# Passage:
Les débats sont limités à la mesure avant dire droit sollicitée par les appelants. Contrairement à ce que soutient l'intimée, la cour n'est pas saisie du fond du litige mais uniquement de la demande en ce qu'elle porte sur la participation de celle-ci à l'expertise, voire, subsidiairement, à la cause pendante devant le tribunal de commerce.

Il en allait de même devant les premiers juges, bien que le dispositif de la citation en intervention forcée ait pu laisser croire que la saisine portait également sur la demande de nullité du contrat d'entreprise.

A l'audience du 10 novembre 2016, un calendrier d'échange de conclusions fixé de l'accord des parties, a été acté par la cour. Contrairement à ce qu'elle allègue, Mme B. a donc pu organiser sa défense, comme elle avait pu le faire devant les premiers juges.

Intervention à l'expertise

7.

Mme B. soutient que la demande en intervention forcée, dirigée contre elle à raison d'une faute commise dans le cadre de ses fonctions d'organe de la SPRL Elite Concept, n'est ni recevable ni fondée.

Pour qu'il puisse être fait droit à la demande des appelants, ceux-ci doivent démontrer le caractère fondé, prima facie, de leur demande justifiant la condamnation de celle-ci à participer à l'expertise.

Les accès à la profession

8.

Les appelants sollicitent l'intervention de Mme B. à l'expertise car ils lui reprochent le fait que l'entreprise Elite Concept ne disposait pas des accès à la profession requis pour réaliser les travaux qu'elle a effectués dans leurs immeubles, que ce soit au moment de la conclusion du contrat d'entreprise ou lors de l'exécution de ceux-ci. Ils mettent en cause, pour ce motif, sa responsabilité aquilienne.

Mme B. conteste la faute qui lui est reprochée, en soulignant que la SPRL Elite Concept disposait de divers accès à la profession depuis les 27 avril 2010 et 23 janvier 2013, dont la construction générale de bâtiments, et qu'elle dispose d'une autorisation pour les travaux de toiture et d'étanchéité depuis le 3 octobre 2016.

9.

L'accès à la profession est régi par la loi-programme pour la promotion de l'entreprise indépendante du 10 février 1998, qui interdit l'exercice d'une profession réglementée lorsque les conditions requises ne sont pas réunies.

Elle dispose que « Toute PME, personne physique ou personne morale, qui exerce une activité professionnelle pour laquelle la compétence professionnelle est fixée, doit prouver qu'elle dispose de cette compétence professionnelle (article 5) ».

L'article 9 de la même loi dispose que : « l'inscription dans la Banque-Carrefour des Entreprises en tant qu'entreprise commerciale ou artisanale constitue la preuve qu'il a été satisfait aux exigences en matière de capacité entrepreneuriale, sauf preuve du contraire ».

L'entrepreneur qui, lors de travaux de construction ou de rénovation, est amené à exécuter diverses activités règlementées, doit justifier non pas d'un accès à la profession de manière générale, mais d'un accès spécifique pour chaque activité (en ce sens, Bruxelles, 29 mai 2009, L'Entreprise et le Droit, 2010, p. 454 suivi d'une note de C. Wijnants, « Nullité du contrat d'entreprise pour violation des règles d'accès à la profession : rappel des principes » ).

# Document source:
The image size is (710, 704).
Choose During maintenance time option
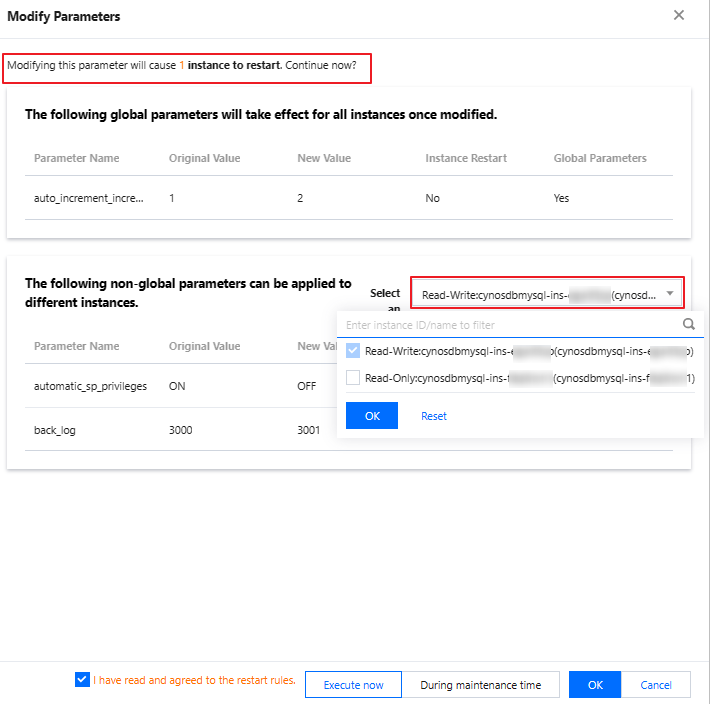[x=481, y=685]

# À compléter:
1. Recopiez à l'identique, dans le passage sur l'accès à la profession, tout ce qui va de « Mme B. conteste » jusqu'à « 3 octobre 2016. ».
2. Prolongez le passage sur l'accès à la profession en reprenant juste après sa dernière phrase.

# Réponses attendues:
1.
Mme B. conteste la faute qui lui est reprochée, en soulignant que la SPRL Elite Concept disposait de divers accès à la profession depuis les 27 avril 2010 et 23 janvier 2013, dont la construction générale de bâtiments, et qu'elle dispose d'une autorisation pour les travaux de toiture et d'étanchéité depuis le 3 octobre 2016.

2.
L'inscription auprès de la BCE pour diverses activités, inscrites dans les renseignements relatifs à l'entreprise sous la rubrique « Activités TVA Code Nacebel version 2008 », ne démontre pas que l'activité a bien été déclarée au guichet de l'entreprise et que l'entreprise bénéficie de l'accès à la profession relativement à ces activités.

L'exercice d'une activité professionnelle sans disposer des connaissances de gestion de base et/ou de la compétence professionnelle requise est sanctionné pénalement par les articles 14 et suivants de la loi-programme.

10.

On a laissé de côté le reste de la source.